#### Your assignment
Copy precisely the first line of the material below and every later line, stopping with the line that contains "Given: Click the checkmark".

▬▬▬▬▬▬

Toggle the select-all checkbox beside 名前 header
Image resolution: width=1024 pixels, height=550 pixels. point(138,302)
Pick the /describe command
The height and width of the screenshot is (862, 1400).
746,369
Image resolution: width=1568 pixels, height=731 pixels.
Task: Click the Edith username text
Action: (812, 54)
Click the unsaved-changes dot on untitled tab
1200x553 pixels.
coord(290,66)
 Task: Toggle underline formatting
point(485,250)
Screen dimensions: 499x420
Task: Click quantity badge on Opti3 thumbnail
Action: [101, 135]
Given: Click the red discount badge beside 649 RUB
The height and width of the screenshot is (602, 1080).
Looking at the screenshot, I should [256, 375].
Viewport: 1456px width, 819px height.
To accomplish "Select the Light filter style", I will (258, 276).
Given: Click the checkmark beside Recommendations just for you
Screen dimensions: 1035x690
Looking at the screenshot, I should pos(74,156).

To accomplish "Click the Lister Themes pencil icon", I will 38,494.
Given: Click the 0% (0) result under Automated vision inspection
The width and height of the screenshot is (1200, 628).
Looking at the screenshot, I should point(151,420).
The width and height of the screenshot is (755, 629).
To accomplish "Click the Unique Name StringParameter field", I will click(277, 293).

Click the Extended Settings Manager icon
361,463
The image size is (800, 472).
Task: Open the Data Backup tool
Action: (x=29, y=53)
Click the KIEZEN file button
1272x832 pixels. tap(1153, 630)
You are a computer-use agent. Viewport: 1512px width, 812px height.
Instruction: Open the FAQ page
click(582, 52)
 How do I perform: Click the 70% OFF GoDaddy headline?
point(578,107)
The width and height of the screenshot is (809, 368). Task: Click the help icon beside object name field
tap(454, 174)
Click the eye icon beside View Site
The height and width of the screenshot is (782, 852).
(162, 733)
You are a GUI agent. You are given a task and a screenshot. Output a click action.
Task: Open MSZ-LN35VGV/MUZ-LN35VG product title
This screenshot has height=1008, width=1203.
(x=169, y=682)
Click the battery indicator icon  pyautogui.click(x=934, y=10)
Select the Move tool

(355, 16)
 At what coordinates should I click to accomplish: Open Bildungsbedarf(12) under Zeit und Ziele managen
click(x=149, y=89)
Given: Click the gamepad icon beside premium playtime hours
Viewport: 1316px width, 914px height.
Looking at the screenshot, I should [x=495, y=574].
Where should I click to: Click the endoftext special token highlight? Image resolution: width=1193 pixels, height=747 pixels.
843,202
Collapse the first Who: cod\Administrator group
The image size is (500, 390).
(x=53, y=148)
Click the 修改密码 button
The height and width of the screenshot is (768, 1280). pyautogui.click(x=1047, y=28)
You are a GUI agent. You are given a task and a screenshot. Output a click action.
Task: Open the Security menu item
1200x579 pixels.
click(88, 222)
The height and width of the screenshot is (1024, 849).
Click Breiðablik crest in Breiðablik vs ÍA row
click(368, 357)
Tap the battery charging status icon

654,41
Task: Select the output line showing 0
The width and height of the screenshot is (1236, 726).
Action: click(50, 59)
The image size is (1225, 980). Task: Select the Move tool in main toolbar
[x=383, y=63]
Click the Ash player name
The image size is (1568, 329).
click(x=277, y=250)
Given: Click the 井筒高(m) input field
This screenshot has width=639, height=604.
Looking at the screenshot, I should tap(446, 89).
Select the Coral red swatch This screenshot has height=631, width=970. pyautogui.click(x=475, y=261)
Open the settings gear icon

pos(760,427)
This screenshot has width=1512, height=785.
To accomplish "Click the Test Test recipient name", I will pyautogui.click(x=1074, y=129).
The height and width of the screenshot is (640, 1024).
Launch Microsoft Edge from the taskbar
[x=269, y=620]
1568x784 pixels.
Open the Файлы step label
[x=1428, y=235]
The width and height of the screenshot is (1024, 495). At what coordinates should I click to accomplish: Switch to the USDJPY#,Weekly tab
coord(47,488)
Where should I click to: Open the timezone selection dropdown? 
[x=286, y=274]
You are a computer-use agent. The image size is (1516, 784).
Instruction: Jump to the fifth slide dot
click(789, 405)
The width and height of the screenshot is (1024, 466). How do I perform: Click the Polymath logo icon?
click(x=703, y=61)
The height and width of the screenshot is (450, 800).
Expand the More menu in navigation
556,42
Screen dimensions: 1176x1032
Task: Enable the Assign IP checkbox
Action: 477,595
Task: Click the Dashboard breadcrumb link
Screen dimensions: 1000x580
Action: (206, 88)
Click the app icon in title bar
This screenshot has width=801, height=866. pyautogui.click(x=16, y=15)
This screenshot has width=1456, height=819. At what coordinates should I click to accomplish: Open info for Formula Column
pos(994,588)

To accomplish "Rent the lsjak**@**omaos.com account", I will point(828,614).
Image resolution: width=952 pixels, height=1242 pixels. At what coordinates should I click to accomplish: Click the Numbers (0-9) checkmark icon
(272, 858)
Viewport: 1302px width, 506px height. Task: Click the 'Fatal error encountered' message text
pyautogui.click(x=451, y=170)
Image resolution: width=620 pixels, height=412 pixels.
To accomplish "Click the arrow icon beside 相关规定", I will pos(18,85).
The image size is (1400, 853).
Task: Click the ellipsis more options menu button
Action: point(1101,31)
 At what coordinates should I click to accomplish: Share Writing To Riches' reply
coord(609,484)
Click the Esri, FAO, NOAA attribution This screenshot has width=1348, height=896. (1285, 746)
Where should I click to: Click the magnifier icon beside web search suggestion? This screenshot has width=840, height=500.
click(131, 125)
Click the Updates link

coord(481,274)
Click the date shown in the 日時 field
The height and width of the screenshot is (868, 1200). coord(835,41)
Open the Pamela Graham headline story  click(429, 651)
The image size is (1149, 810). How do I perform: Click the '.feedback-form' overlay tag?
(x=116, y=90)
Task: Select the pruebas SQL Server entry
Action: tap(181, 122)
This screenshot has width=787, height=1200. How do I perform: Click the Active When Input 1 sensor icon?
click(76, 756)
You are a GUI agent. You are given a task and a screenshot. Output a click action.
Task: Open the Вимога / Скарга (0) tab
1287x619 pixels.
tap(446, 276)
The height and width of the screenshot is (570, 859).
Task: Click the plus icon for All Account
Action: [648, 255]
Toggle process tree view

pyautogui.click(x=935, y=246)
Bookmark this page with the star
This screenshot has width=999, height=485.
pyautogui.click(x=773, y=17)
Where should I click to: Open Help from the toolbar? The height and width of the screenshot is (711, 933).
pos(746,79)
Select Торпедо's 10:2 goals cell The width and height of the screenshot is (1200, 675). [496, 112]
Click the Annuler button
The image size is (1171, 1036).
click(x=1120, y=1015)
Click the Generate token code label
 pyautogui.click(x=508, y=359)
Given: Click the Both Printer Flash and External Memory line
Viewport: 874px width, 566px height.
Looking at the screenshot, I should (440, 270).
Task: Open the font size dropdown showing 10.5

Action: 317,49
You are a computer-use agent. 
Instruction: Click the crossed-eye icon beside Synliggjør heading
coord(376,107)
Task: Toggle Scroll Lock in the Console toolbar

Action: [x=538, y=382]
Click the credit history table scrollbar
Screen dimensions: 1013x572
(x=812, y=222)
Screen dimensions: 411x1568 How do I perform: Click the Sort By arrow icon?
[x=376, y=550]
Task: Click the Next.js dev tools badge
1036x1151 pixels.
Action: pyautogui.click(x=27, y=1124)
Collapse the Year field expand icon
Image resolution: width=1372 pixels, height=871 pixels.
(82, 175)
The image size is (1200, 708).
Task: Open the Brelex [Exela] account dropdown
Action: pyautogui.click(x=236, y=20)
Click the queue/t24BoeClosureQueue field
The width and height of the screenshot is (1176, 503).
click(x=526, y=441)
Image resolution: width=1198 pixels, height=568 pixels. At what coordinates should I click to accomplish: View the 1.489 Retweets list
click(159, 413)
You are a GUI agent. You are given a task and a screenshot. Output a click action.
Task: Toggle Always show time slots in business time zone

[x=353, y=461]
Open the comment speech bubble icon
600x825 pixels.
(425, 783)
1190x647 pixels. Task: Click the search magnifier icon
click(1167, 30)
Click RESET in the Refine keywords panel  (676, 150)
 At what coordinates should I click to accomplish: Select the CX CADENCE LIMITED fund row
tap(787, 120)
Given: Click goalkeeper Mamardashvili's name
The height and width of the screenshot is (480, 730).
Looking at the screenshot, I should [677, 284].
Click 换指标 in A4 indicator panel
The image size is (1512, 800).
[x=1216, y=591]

▬▬▬▬▬▬

#### Task answer
Toggle the select-all checkbox beside 名前 header
Image resolution: width=1024 pixels, height=550 pixels. point(138,302)
Pick the /describe command
The height and width of the screenshot is (862, 1400).
746,369
Image resolution: width=1568 pixels, height=731 pixels.
Task: Click the Edith username text
Action: (812, 54)
Click the unsaved-changes dot on untitled tab
1200x553 pixels.
coord(290,66)
 Task: Toggle underline formatting
point(485,250)
Screen dimensions: 499x420
Task: Click quantity badge on Opti3 thumbnail
Action: [101, 135]
Given: Click the red discount badge beside 649 RUB
The height and width of the screenshot is (602, 1080).
Looking at the screenshot, I should [256, 375].
Viewport: 1456px width, 819px height.
To accomplish "Select the Light filter style", I will (258, 276).
Given: Click the checkmark beside Recommendations just for you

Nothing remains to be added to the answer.